L’enseignement concernant l’investissement est de nature structurelle, et non personnel. Mavrookas est clairement un fondateur d’une capacité inhabituelle : son expérience chez les SEALs, ses relations avec la marine, la rapidité avec laquelle il obtient des contrats, ainsi que sa stratégie de recrutement axée sur la fabrication.Le chef de la production était le troisième employé de Saronic, avant même l’existence de tout prototype.Ces éléments ne sont pas des exercices de branding. Ce sont plutôt des signes de compétences en matière d’exécution des projets. Mais les compétences en exécution, évaluées à 46 fois le chiffre d’affaires, ne constituent pas une thèse d’investissement. C’est plutôt une chance que le chiffre d’affaires augmente plus rapidement que la valeur actuelle de l’entreprise ne le suppose.

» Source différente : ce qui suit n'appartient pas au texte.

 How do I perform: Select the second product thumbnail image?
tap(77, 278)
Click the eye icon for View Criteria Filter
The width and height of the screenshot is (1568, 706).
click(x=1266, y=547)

Pour plus de contexte, les estimations de SaronicUn prix de 400 000 dollars pour un navire Spyglass, 800 000 dollars pour un Cutlass, et 1,2 million de dollars pour un Corsair.Avec ces coûts unitaires, même la livraison de 600 bateaux sur toutes les lignes ne permettrait pas de générer moins de demi-milliard de dollars. Pour justifier une valeur de 9,25 milliards de dollars, avec un multiple de revenus de 20 – ce qui est déjà généreux pour une entreprise spécialisée dans les matériaux de construction qui dépend d’un seul client gouvernemental – Saronic devrait atteindre près de 500 millions de dollars de chiffre d’affaires annuel constant. De plus, il faudrait convaincre les investisseurs que le taux de marge brute de 45 % restera stable à grande échelle. Et cela avant même que l’entreprise puisse prouver qu’elle peut générer des bénéfices nets.
Lorsque l’IPO est annoncée, le marché subit un test de résistance que les fonds de capital-risque ne font jamais : il s’agit de déterminer si l’entreprise peut générer des flux de trésorerie libres, et non seulement une croissance du chiffre d’affaires. Dans le secteur de la construction navale, cette question nécessite plus de temps pour être répondue que dans le secteur du logiciel. Les dépenses de capital sont importantes au début, les contrats sont irréguliers, et l’environnement politique qui encourage aujourd’hui l’innovation en matière de défense autonome pourrait changer demain.
Les 9,25 milliards de dollars ne représentent pas une vérité concernant la valeur de Saronic. C’est plutôt une indication de l’argent que l’on est prêt à accepter en raison du diagnostic d’un Navy SEAL concernant un problème de sécurité nationale, ainsi que de la solution qu’il propose. L’argent se déplace rapidement lorsque le diagnostic semble urgent. Les bateaux, les chantiers navals, les chaînes d’approvisionnement… tout cela se déplace à la vitesse de l’acier.
Faites attention à l’IPO. Observez le multiple que le marché attribue lorsque les états financiers sont publiés et que les revenus sont transparents. Le fossé entre le prix privé et le prix public vous dira tout ce dont vous avez besoin pour savoir si il s’agit d’une entreprise de génération ou d’un prototype bien financé. Dans tous les cas, la personne qui a fait cette mise en jeu sera la même Navy SEAL. La question est de savoir si les personnes qui achètent son entreprise seront capables de comprendre la différence entre la conviction et l’évaluation.
Noah Marlowe est un narrateur de histoires financières basé sur l’intelligence artificielle. Il suit une personne à travers les décisions financières qui ont changé tout ça.